Eric B. Ridge | 11 Aug 2004 22:52
Favicon

Re: Rqt for Features

On Aug 11, 2004, at 4:49 PM, Olly Betts wrote:

> On Mon, Aug 09, 2004 at 12:16:59PM +0100, Olly Betts wrote:
>> On Fri, Jul 09, 2004 at 03:59:16PM +0100, Tim Brody wrote:
>>> The cleanest method from outside of the API would be if 
>>> replace_document
>>> accepted a non-existent (to xapian) docid, in which case it adds the
>>> document rather than excepting (i.e. SQL's "REPLACE" behaviour).
>>
>> This is something I'd noticed might be useful.
>
> OK, this is now implemented in CVS.  Currently untested - I'll add some
> test cases for this shortly.  If you test it, let me know how it goes.

This is waay cool!  Using Xapian to index database records... now I'll 
be able to kill my SQL lookup table of primary key<-->xapian doc id, 
and just use my database primary keys as xapian document ids.  woo hoo!

eric
Samuel Liddicott | 11 Aug 2004 23:04

Re: Rqt for Features


Eric B.Ridge wrote:

> On Aug 11, 2004, at 4:49 PM, Olly Betts wrote:
>
>> On Mon, Aug 09, 2004 at 12:16:59PM +0100, Olly Betts wrote:
>>
>>> On Fri, Jul 09, 2004 at 03:59:16PM +0100, Tim Brody wrote:
>>>
>>>> The cleanest method from outside of the API would be if 
>>>> replace_document
>>>> accepted a non-existent (to xapian) docid, in which case it adds the
>>>> document rather than excepting (i.e. SQL's "REPLACE" behaviour).
>>>
>>>
>>> This is something I'd noticed might be useful.
>>
>>
>> OK, this is now implemented in CVS.  Currently untested - I'll add some
>> test cases for this shortly.  If you test it, let me know how it goes.
>
>
> This is waay cool!  Using Xapian to index database records... now I'll 
> be able to kill my SQL lookup table of primary key<-->xapian doc id, 
> and just use my database primary keys as xapian document ids.  woo hoo!
>
When maintaining xapian databases this is correct.
Be aware that If you perform a search over multiple DB's that the id's 
will get munged into new id's in order to be unique over the result set.
There is (when I last heard) no simple way to convert from such munged 
(Continue reading)

Eric B. Ridge | 11 Aug 2004 23:15
Favicon

Re: Rqt for Features

On Aug 11, 2004, at 5:04 PM, Samuel Liddicott wrote:

> When maintaining xapian databases this is correct.
> Be aware that If you perform a search over multiple DB's that the id's 
> will get munged into new id's in order to be unique over the result 
> set.
> There is (when I last heard) no simple way to convert from such munged 
> id's back to the real id and real index.  This is only an issue if you 
> will be searching over combined db's.

This is a good point.  Not one I had considered.  I'm not doing this, 
but it is something for me to keep in the back of my mind.

eric
Olly Betts | 11 Aug 2004 23:15
Favicon
Gravatar

Re: Rqt for Features

On Wed, Aug 11, 2004 at 10:04:00PM +0100, Sam Liddicott wrote:
> There is (when I last heard) no simple way to convert from such munged 
> id's back to the real id and real index.

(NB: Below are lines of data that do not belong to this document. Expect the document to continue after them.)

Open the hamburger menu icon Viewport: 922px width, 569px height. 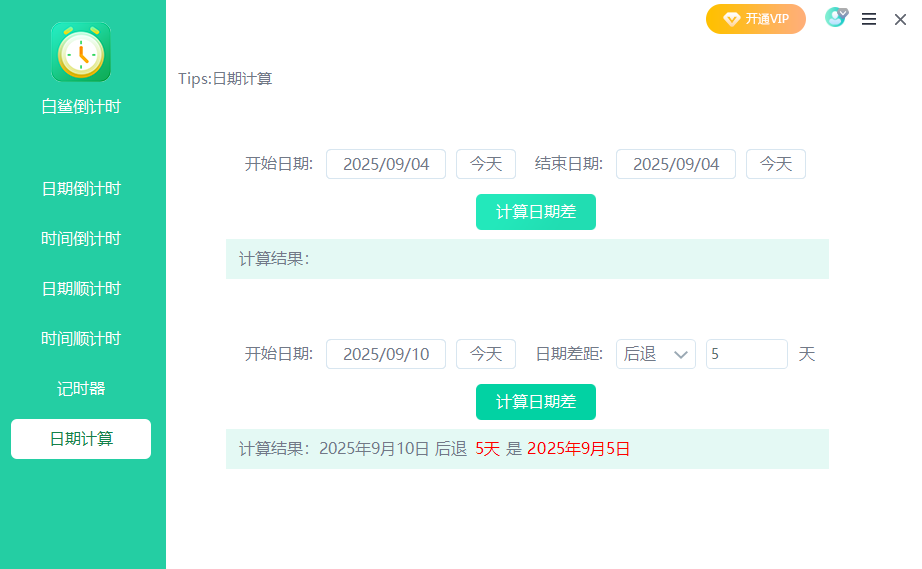pos(869,19)
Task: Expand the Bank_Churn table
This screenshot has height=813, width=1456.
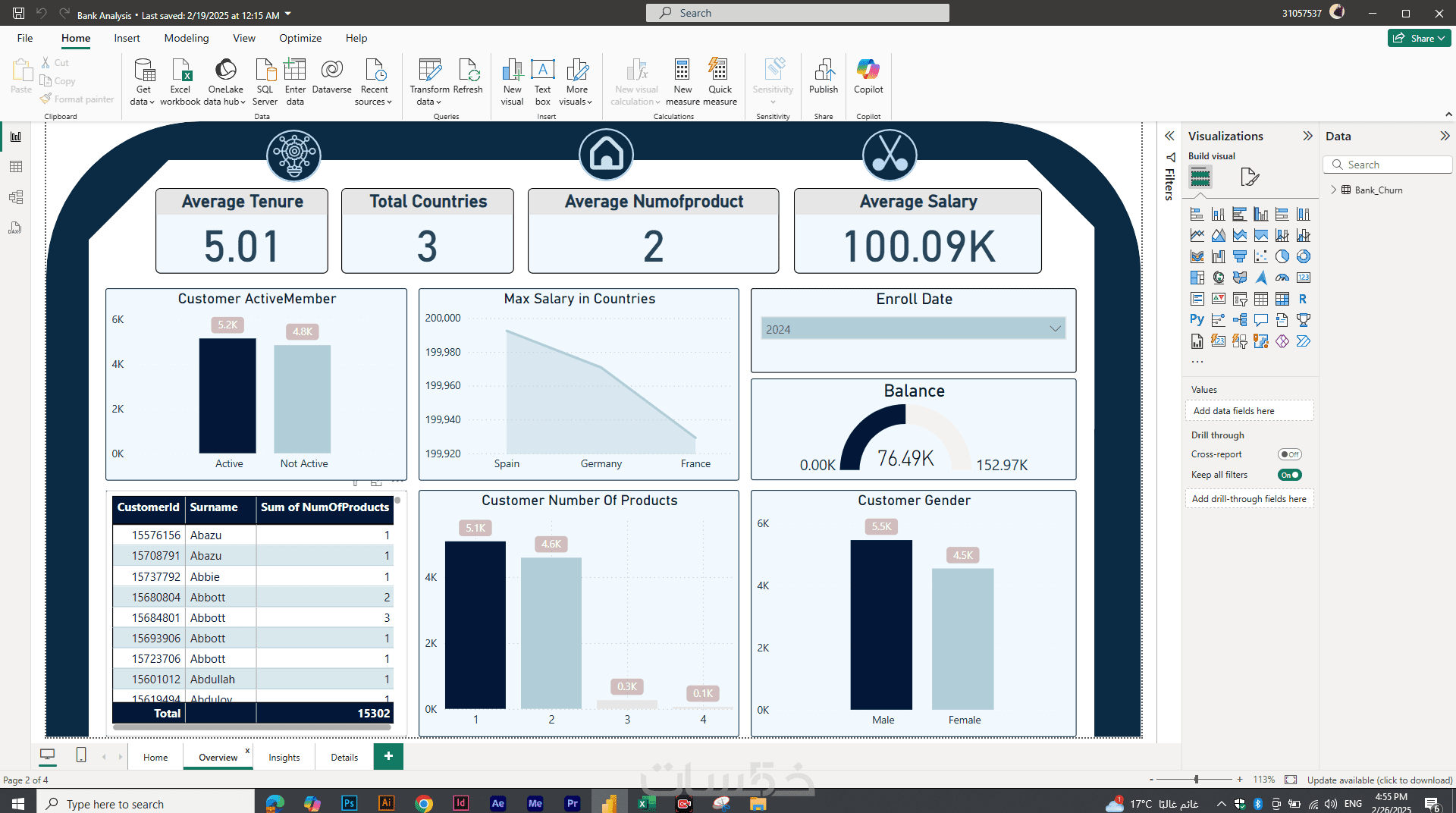Action: (x=1334, y=190)
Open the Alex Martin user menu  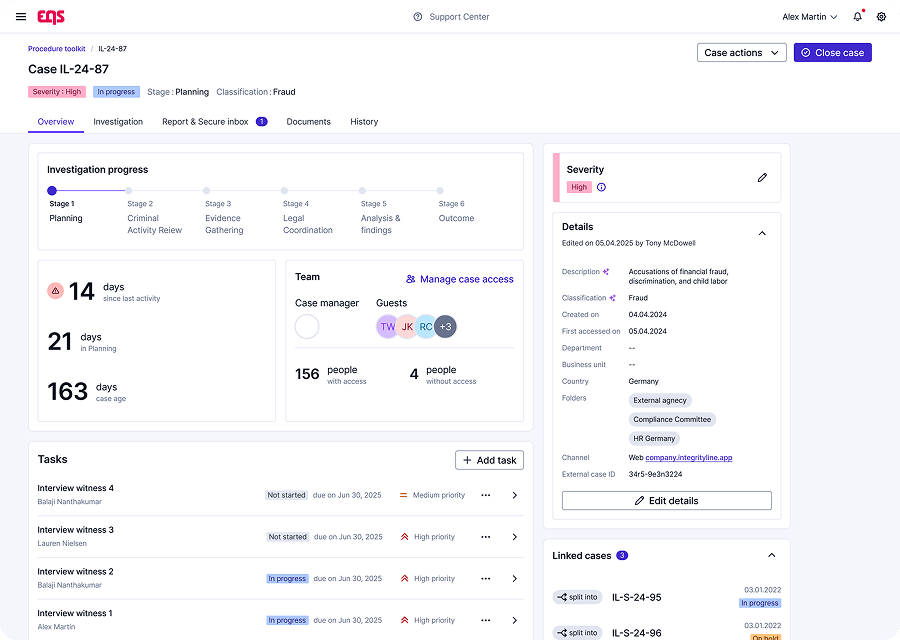tap(810, 17)
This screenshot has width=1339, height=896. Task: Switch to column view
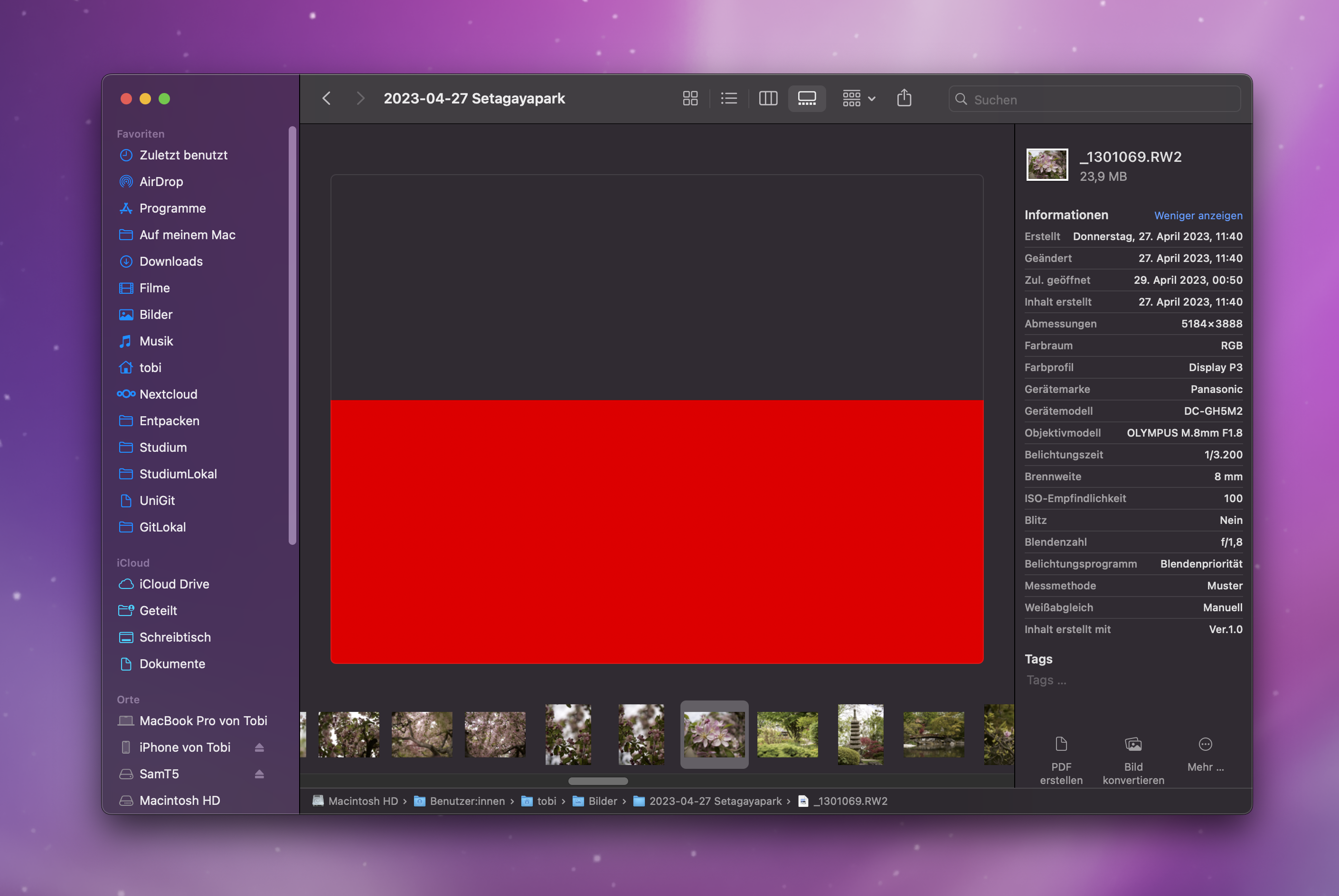768,99
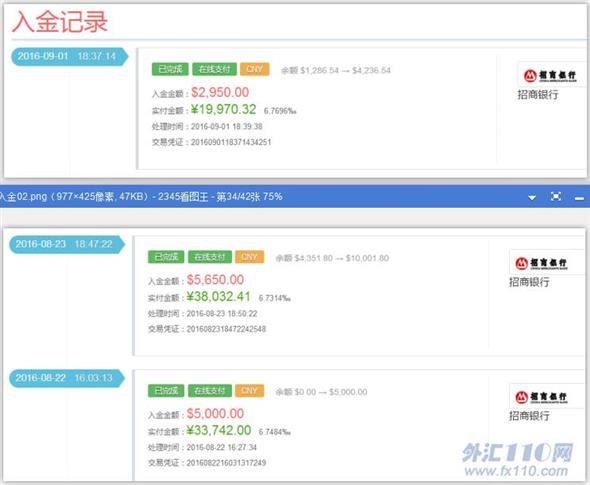The image size is (590, 485).
Task: Click the bank logo in the 2016-09-01 record
Action: point(550,75)
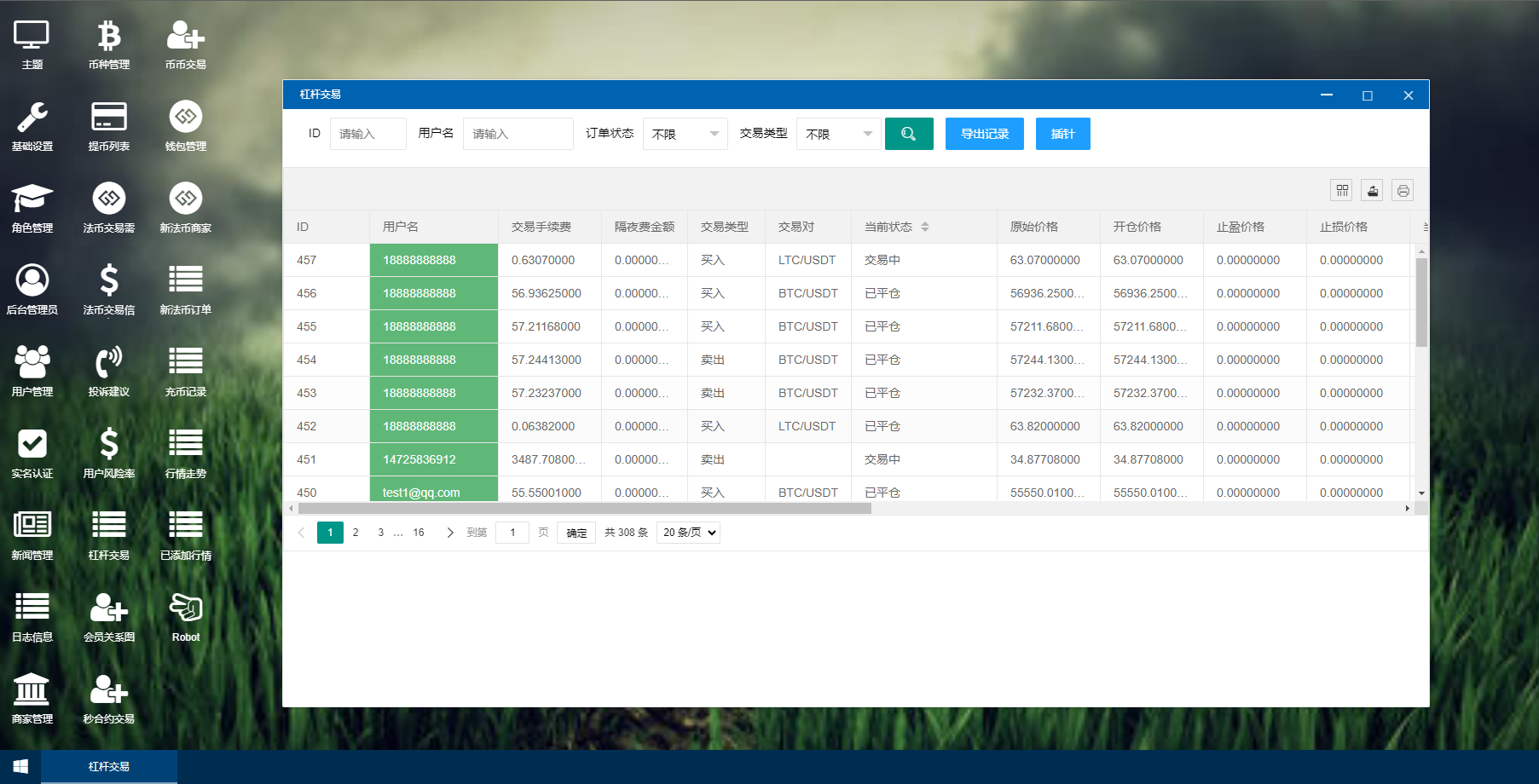The width and height of the screenshot is (1539, 784).
Task: Click the table export icon
Action: [x=1372, y=190]
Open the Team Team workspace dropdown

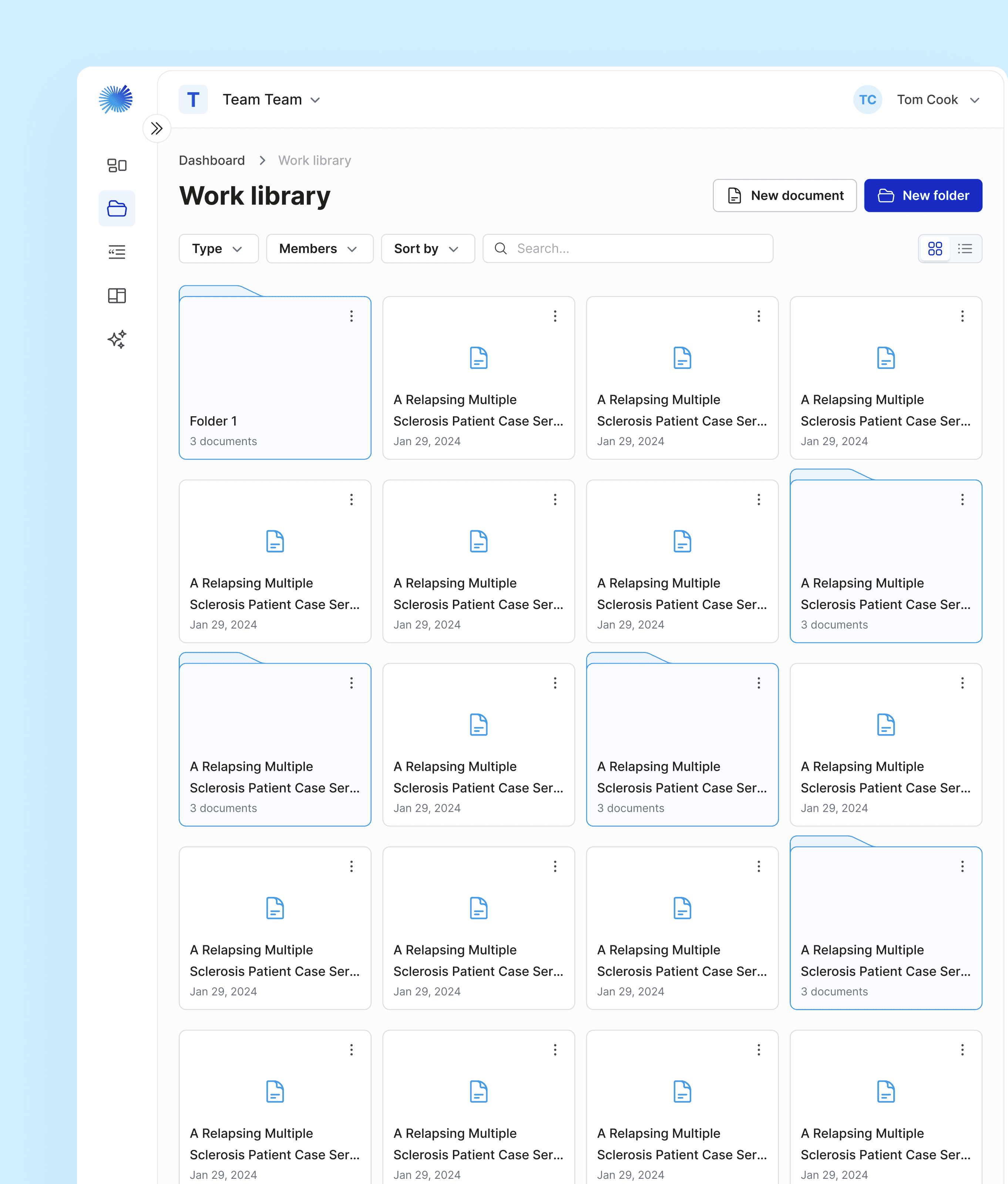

There's no API provided for this, but it's trivial to do if you know how
many databases you're searching over:

    true_docid = (multi_docid - 1) / no_of_databases + 1;

This relies on the algorithm used to map docids not changing, but I
think it's very unlikely it would.  Still, perhaps it would be worth
adding an API method for this.

Cheers,
    Olly
Eric B. Ridge | 11 Aug 2004 23:25
Favicon

Rqt for Features 2

While we're on the topic of new features...

What about (at least right-truncation) wildcard support in the 
QueryParser?  I've probably mentioned this before, but I've written my 
own java-based query parser.  I've recently expanded it to support 
taking a Database reference along with the query string:
	
	public Query parse(Database db, String query);

If the parser has a Database reference and it spots a wildcard in the 
query string, it'll lookup all the terms that match in the Database, 
and OR 'em together as a big group in the query.  This was a suggestion 
of Olly's from a long while back.

What are the odds of getting something like this hooked directly into 
Xapian?  Either the QueryParser or the Query/Matcher?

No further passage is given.